Data for analysis:

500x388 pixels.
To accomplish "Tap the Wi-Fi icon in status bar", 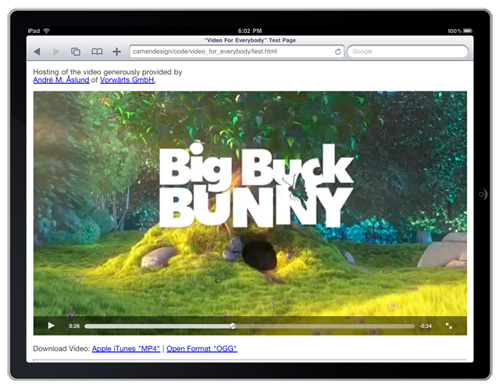I will point(46,31).
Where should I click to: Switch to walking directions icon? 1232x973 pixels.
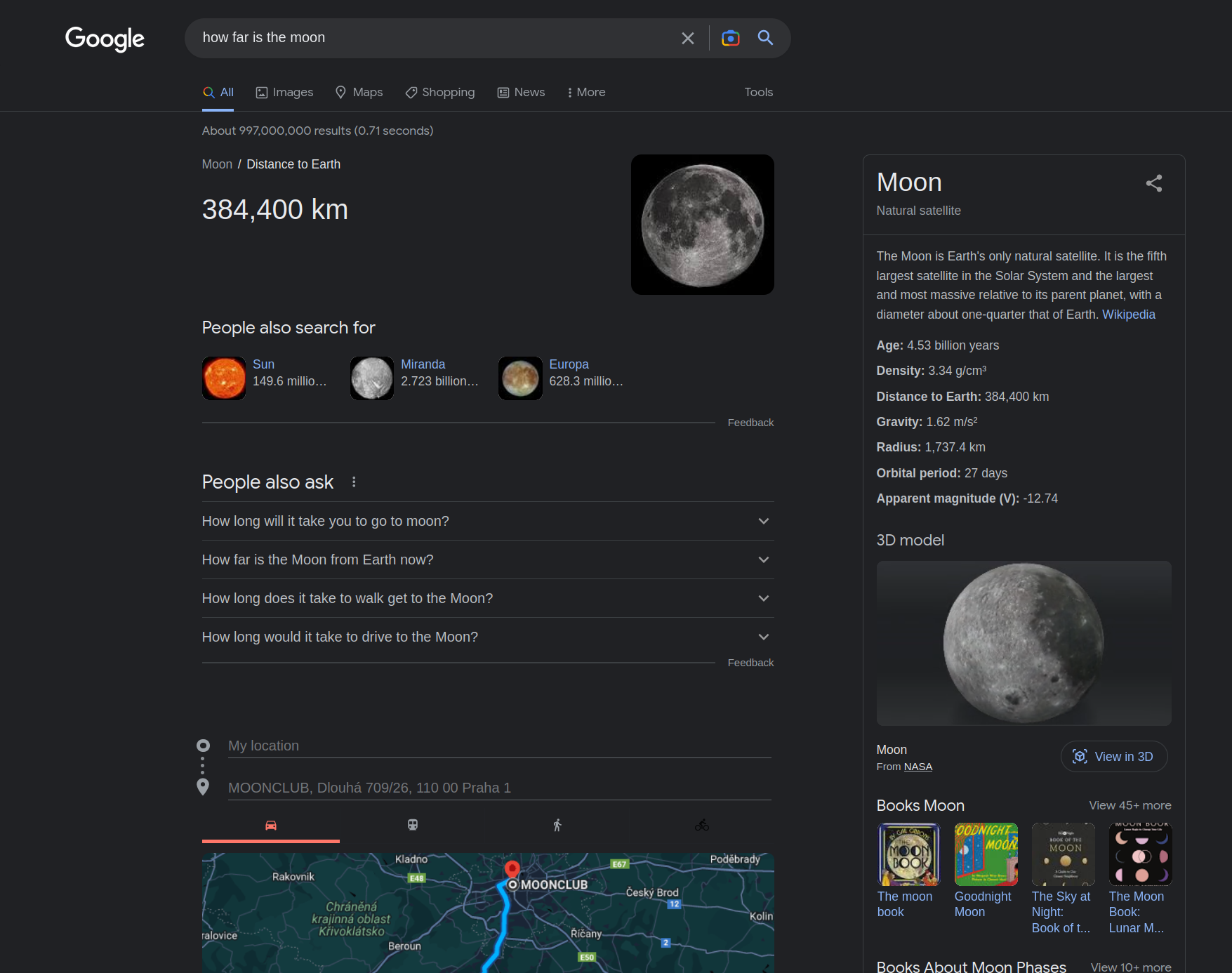coord(557,826)
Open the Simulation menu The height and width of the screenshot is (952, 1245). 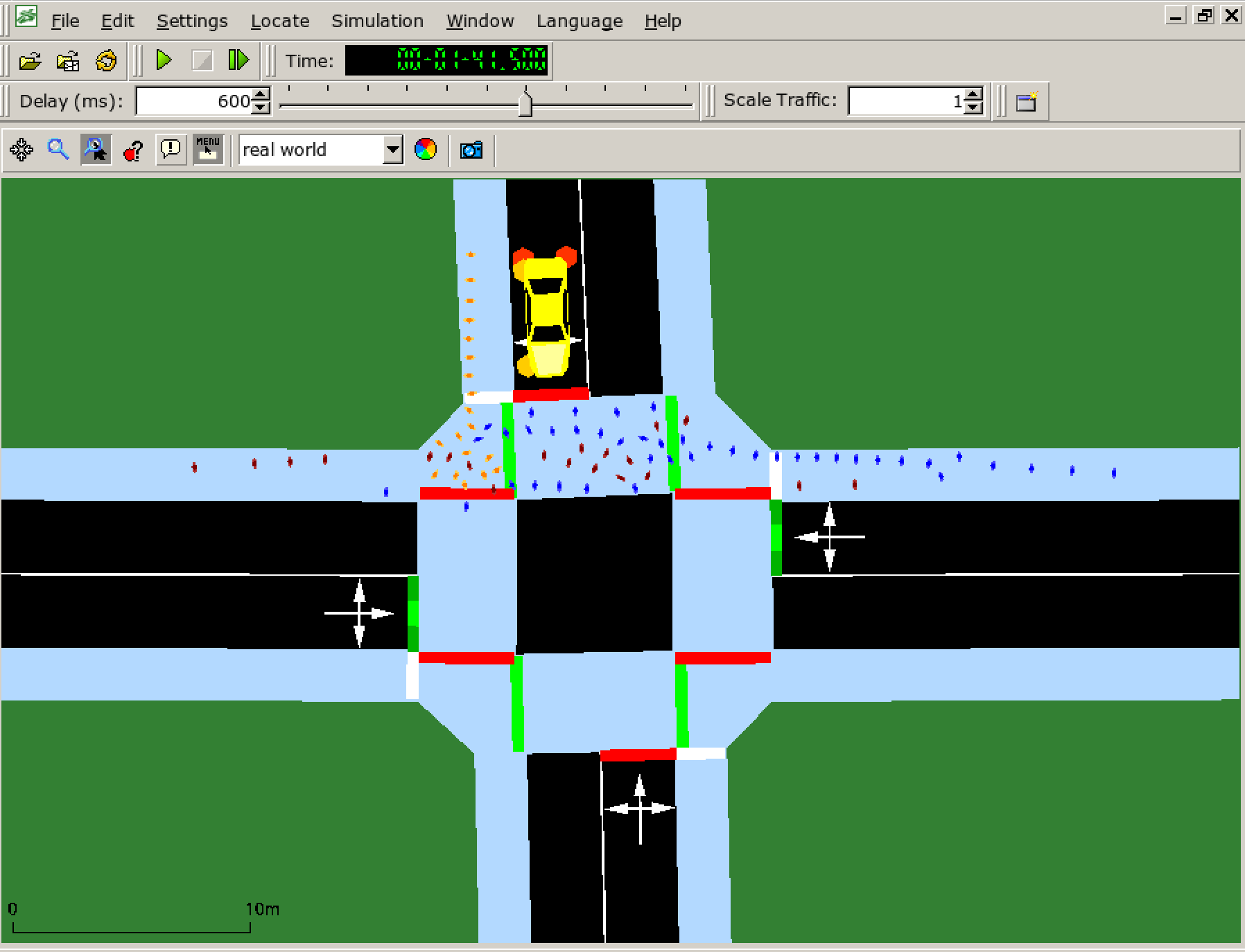tap(377, 21)
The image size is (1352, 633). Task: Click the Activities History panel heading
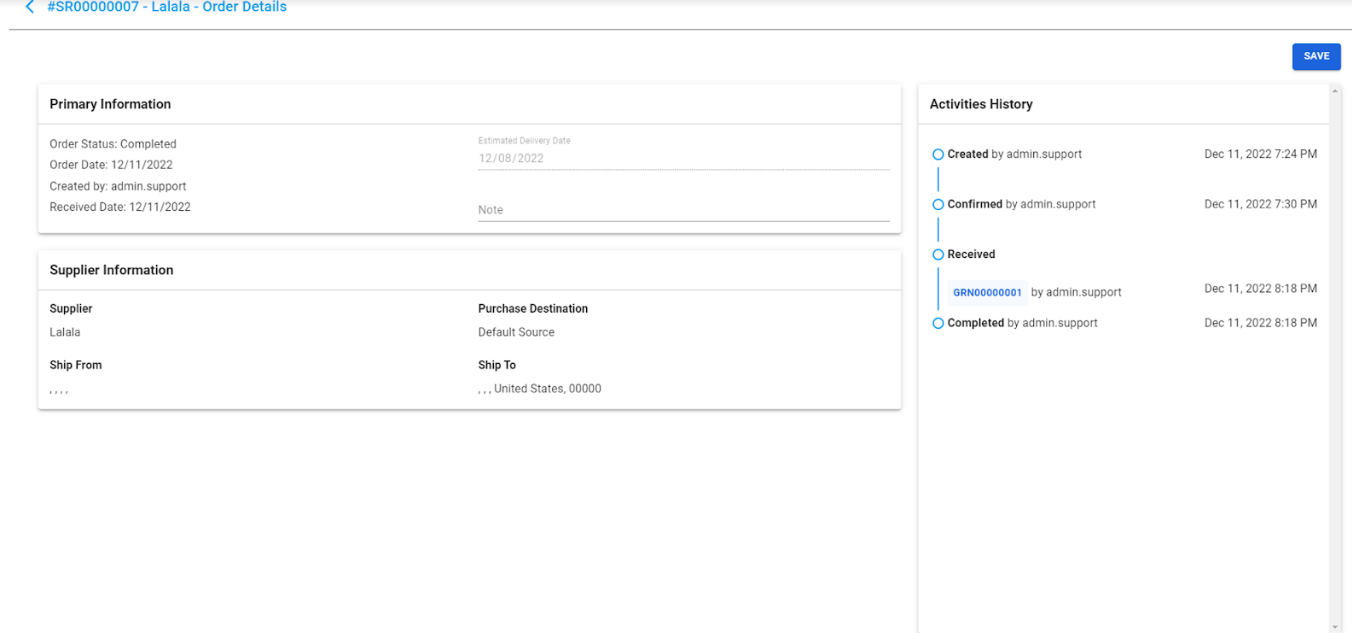tap(981, 104)
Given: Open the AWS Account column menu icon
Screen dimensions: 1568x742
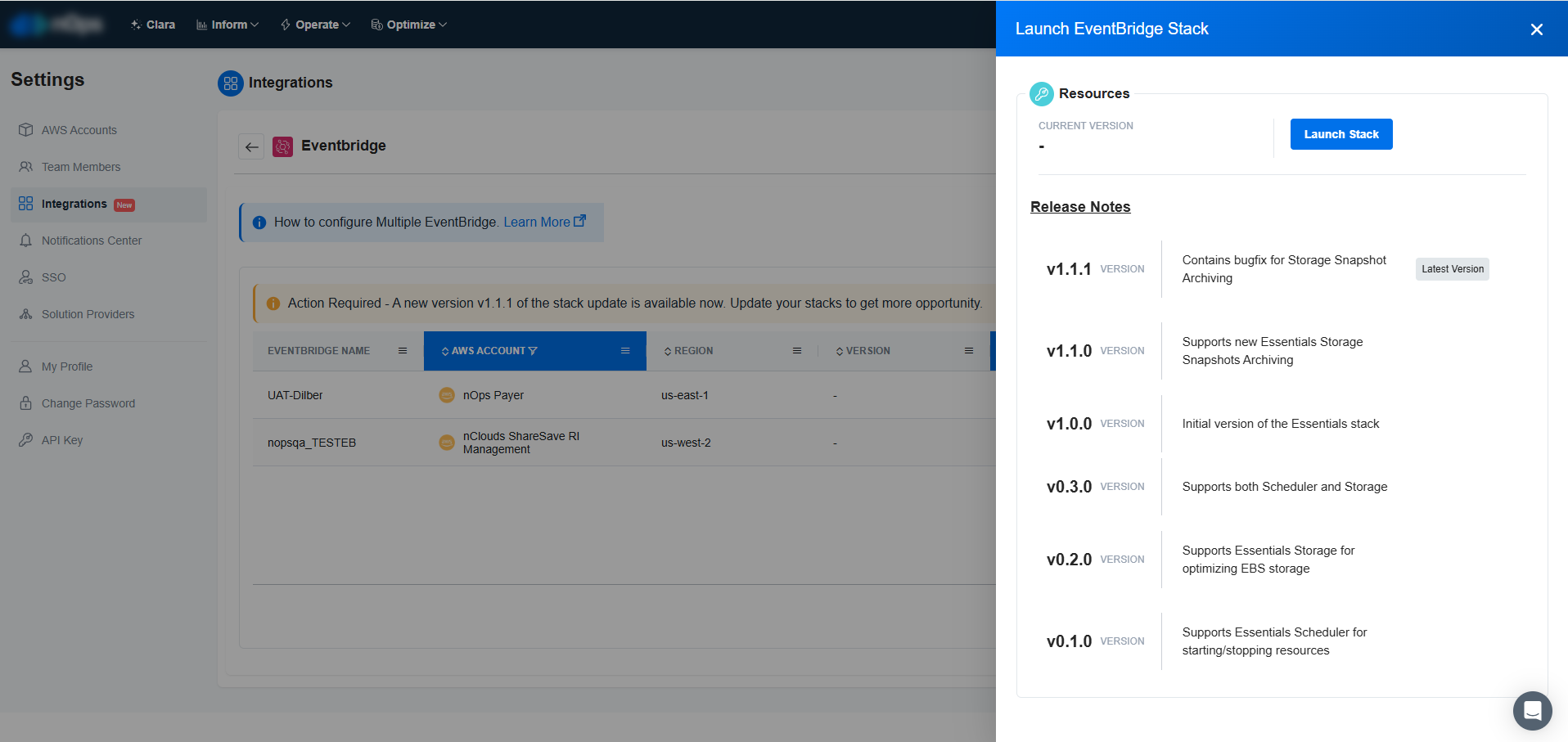Looking at the screenshot, I should click(625, 351).
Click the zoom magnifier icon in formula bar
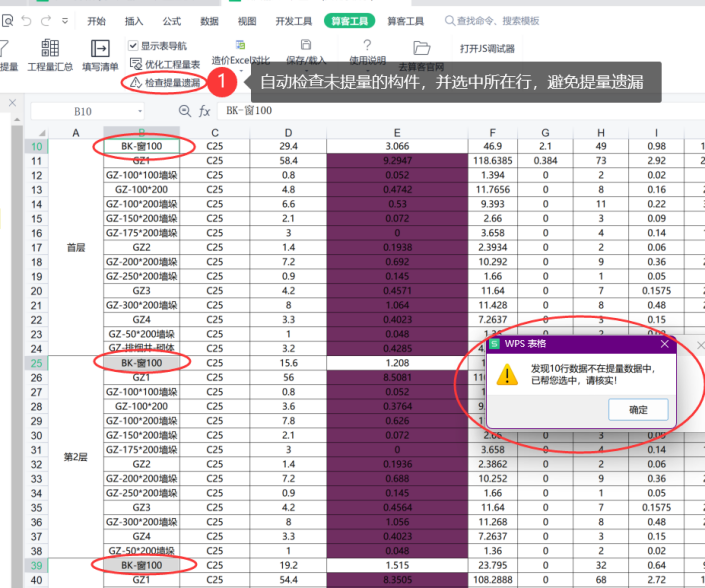 pyautogui.click(x=184, y=112)
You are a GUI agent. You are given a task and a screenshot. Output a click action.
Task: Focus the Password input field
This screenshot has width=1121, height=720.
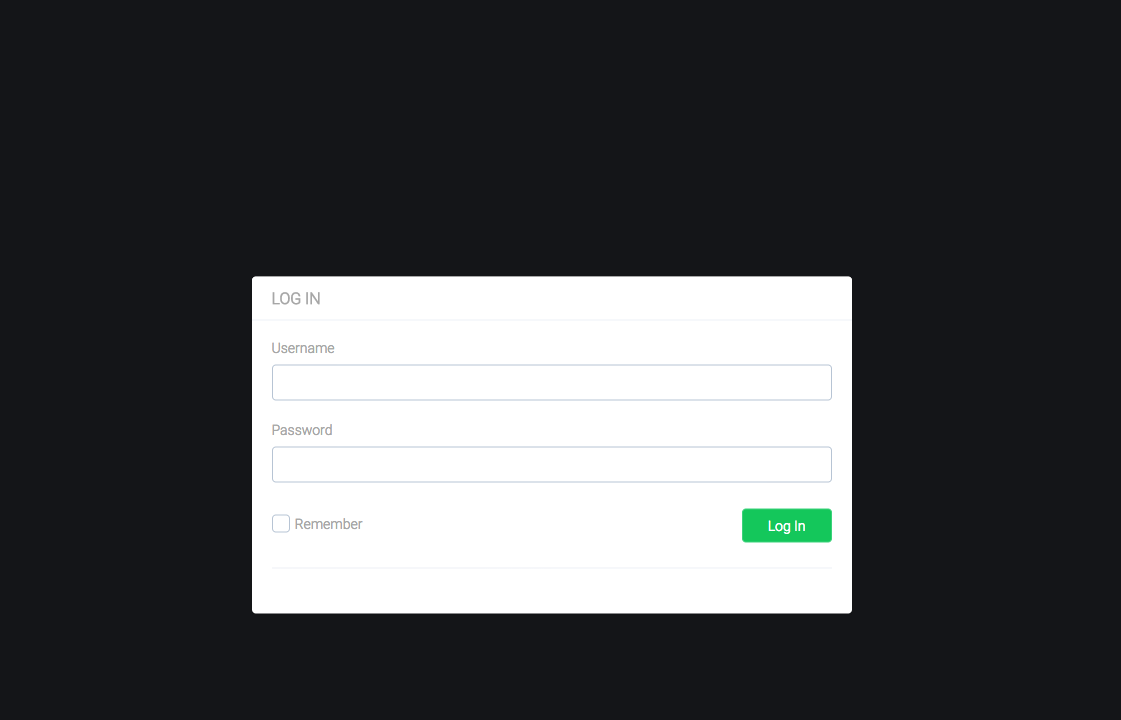tap(551, 465)
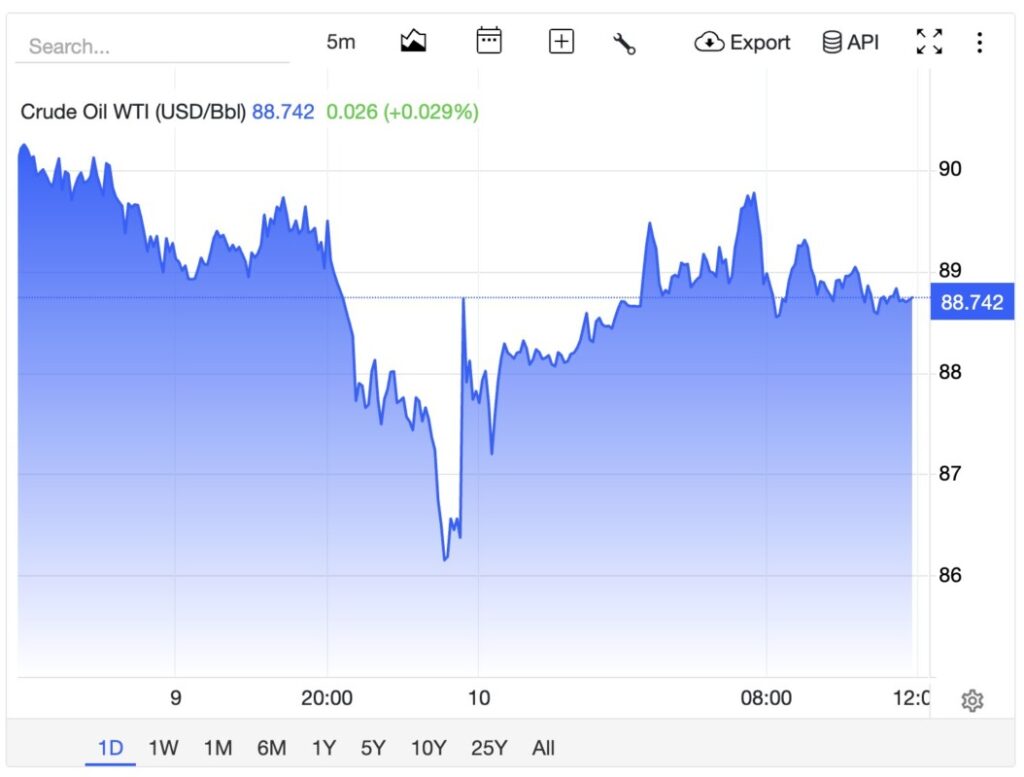Open chart settings gear icon
1024x777 pixels.
[972, 700]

What you need to do: Using the listing above, restate exactly the range between the lines holding "Given: Open the AWS Account column menu icon" and "You are a GUI", inclusive, with pictures left out.

Reply:
Given: Open the AWS Account column menu icon
Screen dimensions: 1568x742
Looking at the screenshot, I should click(625, 351).
Click the zoom magnifier icon in formula bar
 pyautogui.click(x=184, y=112)
You are a GUI agent. You are given a task and a screenshot. Output a click action.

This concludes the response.